“…La designación de Julián Leyzaola en el equipo de Javier Corral ha estremecido a los duartistas hasta sus cimientos, porque si alguien conoce la realidad de la verdadera «estrategia» de supuesta seguridad pública en la pasada administración estatal, ese es precisamente el ex Jefe de la Policía Municipal de Ciudad Juárez…», musita apenas el importante funcionario norteamericano de seguridad nacional, en nuestro encuentro en sus oficinas, que más parecen un búnker amurallado, pleno de monitores que vigilan vía satelital la seguridad continental durante las 24 horas, «…no es alejado de la realidad suponer que algunas de las primeras denuncias penales se harán en base a fundamentadas evidencias y testimonios de Leyzaola en contra de César Duarte y algunos de sus más cercanos colaboradores de la FGE y de la Policía Estatal…”
“…Quien mejor que él, que enfrentó durante su gestión varios intentos de asesinato por parte de grupos criminales, el último de ellos cuando ya se había retirado del servicio público, atribuido por él mismo a altos mandos policiacos de la ciudad y del Estado; la FGE jamás investigó sus señalamientos públicos y nunca le tomó ni siquiera declaración ministerial, aunque sí se apresuró a integrarle una carpeta de denuncias penales, con acusaciones absurdas como intento de violación, intento de asesinato y abuso de atribuciones, provenientes de individuos claramente identificados como miembros de La Línea, en complicidad con las autoridades estatales…”

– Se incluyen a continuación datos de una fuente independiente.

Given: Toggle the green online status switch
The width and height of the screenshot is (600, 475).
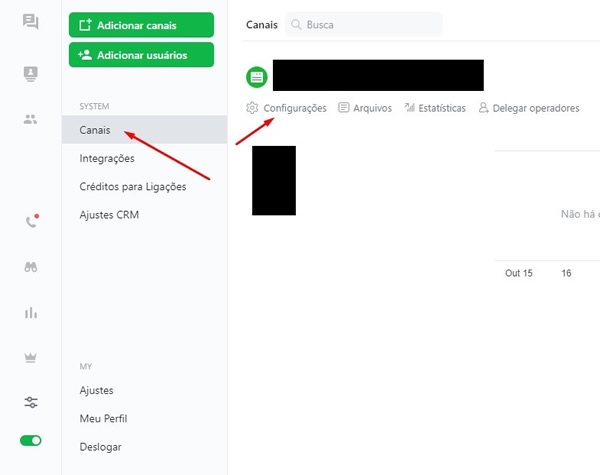Looking at the screenshot, I should coord(31,440).
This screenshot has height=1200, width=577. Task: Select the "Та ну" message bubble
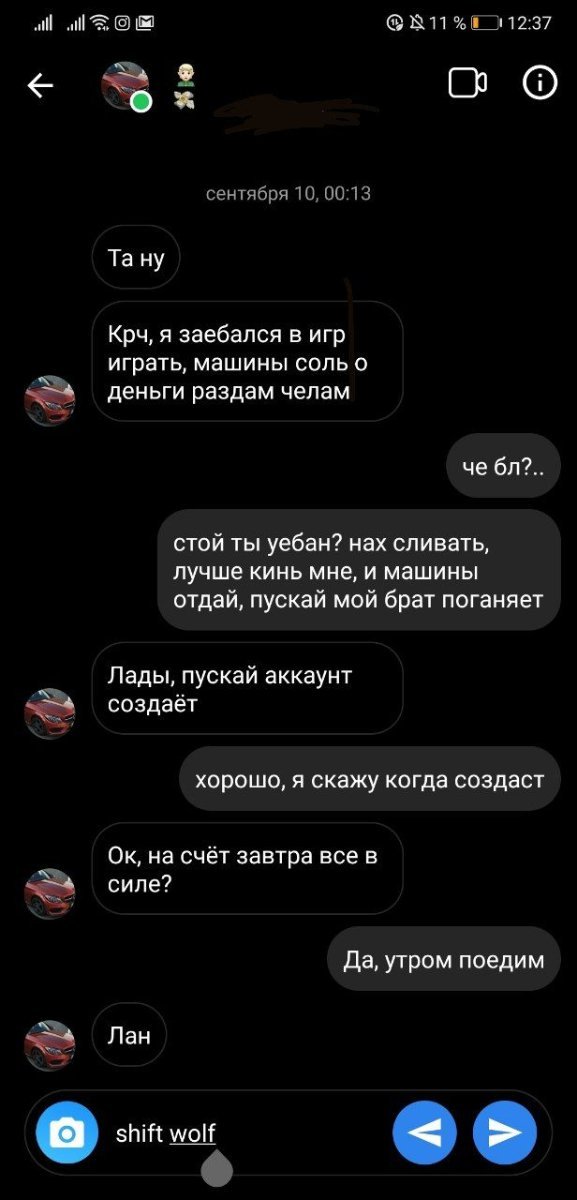(x=136, y=259)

“…La realidad es que Leyzaola siempre estorbó los planes de Duarte para controlar plenamente Ciudad Juárez, en especial los acuerdos secretos con los grupos criminales que tantos dividendos le dieron en otras partes del estado, nunca le perdonó a Héctor Murguía haberlo nombrado contra su voluntad, y mucho menos al entonces presidente de Coparmex Carlos Chavira, haberlo invitado a Ciudad Juárez y haber consensado su aceptación virtualmente unánime con el sector empresarial, luego de su exitosa pacificación de Tijuana, con idénticos problemas que su gemela chihuahuense…”
“…Mucho le dolió también su nombramiento al entonces fiscal Carlos Manuel Salas, quien con rabia mal contenida amenazó de muerte a Carlos Chavira, cuando Duarte inició su persecución política en contra del destacado dirigente empresarial, a quien furioso espetó: “a ver si todavía le sigues haciendo homenajes y reconocimientos a Leyzaola y sigues ignorando mis logros en la FGE»; Salas fue el mismo personaje que también intentó amedrentar a varios dirigentes empresariales juarenses, cuando se enteró que Leyzaola llegaría a Ciudad Juárez: «los está engañando, es un superhéroe de pacotilla, un farsante, el no hizo nada en Tijuana…”

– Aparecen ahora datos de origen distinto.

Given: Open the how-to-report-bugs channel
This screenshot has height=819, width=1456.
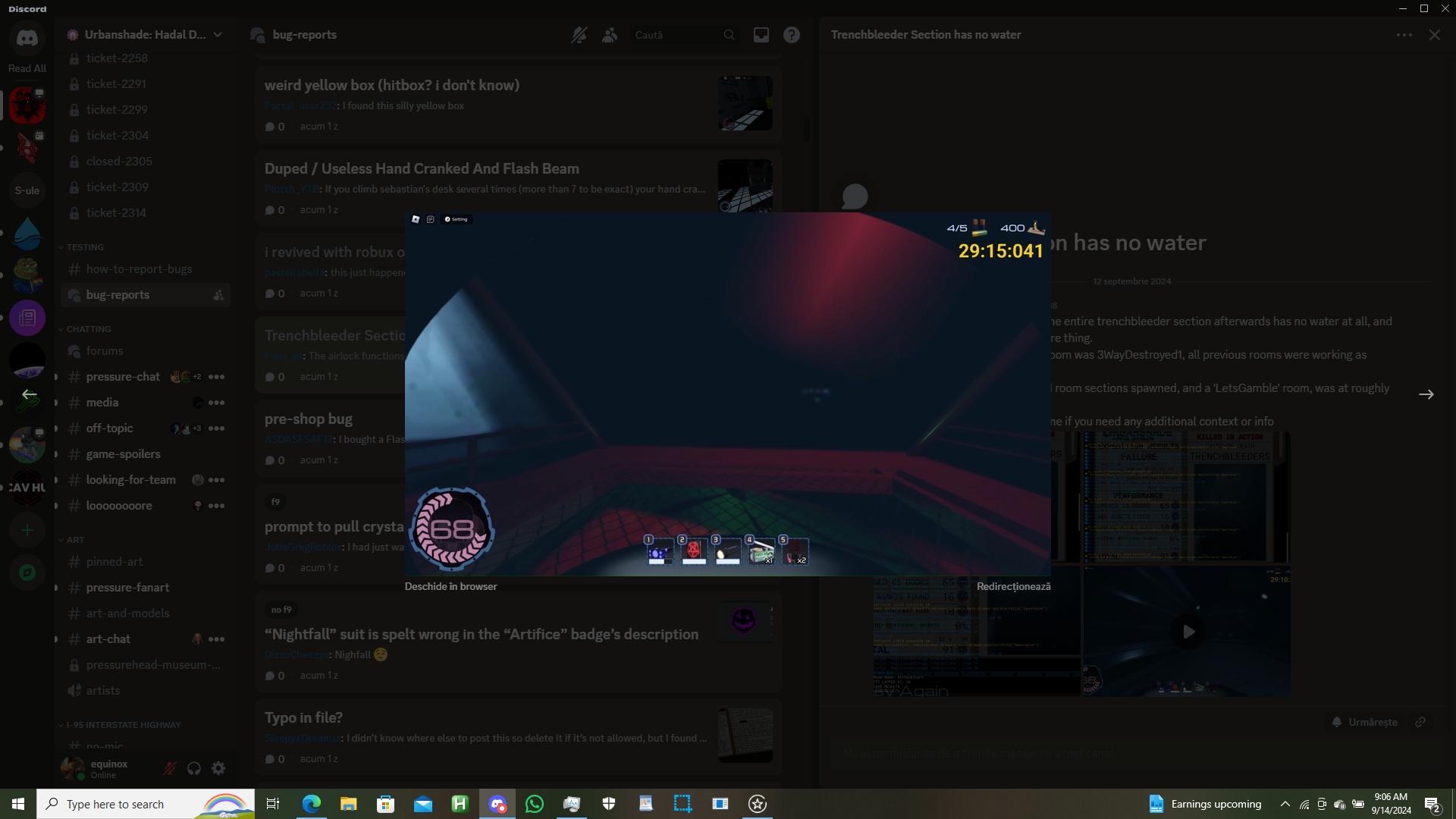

“…Leyzaola se ganó el respeto de propios y extraños cuando desde su llegada empezó a encabezar los operativos de vigilancia y patrullaje de la ciudad, instruyendo prontamente mejores tácticas y técnicas a los azorados cadetes de la policía municipal, capacitándolos en el manejo de armamentos y depurando en breve término a muchos malos elementos que actuaban en complicidad con los delincuentes; él mismo hacía algunas de las más importantes detenciones, todo lo contrario de sus antecesores y mucho menos de sus sucesores…»

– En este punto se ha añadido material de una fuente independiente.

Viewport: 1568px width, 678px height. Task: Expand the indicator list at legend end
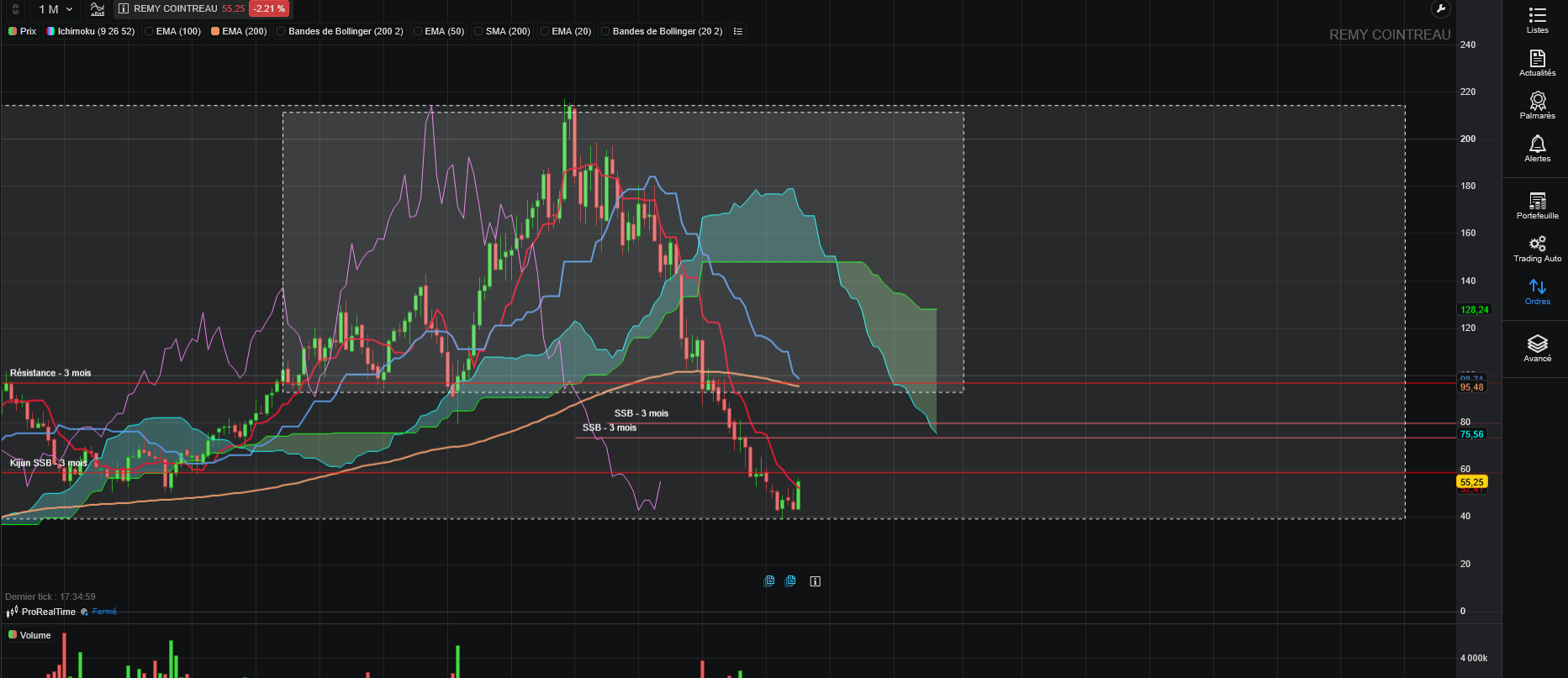tap(738, 32)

“…Su estrategia de sectorización y de una eficaz policía de proximidad pronto se reflejó en una menor cantidad de hechos delictivos, a pesar de las constantes acciones de sabotaje que desde la FGE continuamente le enderezaban, incluido un fallido intento de orden de aprehensión por supuestas «violaciones a los derechos humanos de los detenidos», en complicidad con los entonces dirigentes de Desarrollo Económico y la AMAC, Jorge Contreras Fornelli y José Luis Armendáriz, quienes tuvieron que recular ante el repudio total de los demás organismos del CCE, que lo impidieron…”
“…Todas las estrategias de seguridad de Leyzaola fueron rápidamente desarticuladas tan pronto terminó la gestión de Murguía y entró Enrique Serrano, como eficaz mandadero y edecán de Duarte; personal de la FGE prontamente se apropió del control operativo de la SSPM y empezó una campaña de desprestigio y desaprobación en contra del Teniente Coronel, ahora alegremente «avalada» por la Mesa de Seguridad y sus inefables y eternos dirigentes, Jorge Contreras Fornelli y Alejandra de la Vega, la nueva era del evangelio duartista, que predicaba una falsa paz y tranquilidad social sólo existente en los medios afines, había empezado…”
Con Leyzaola como aliado, Javier Corral concreta una jugada estratégica que sin duda arrincona a los duartistas, ¿o alguien lo pone en tela de duda?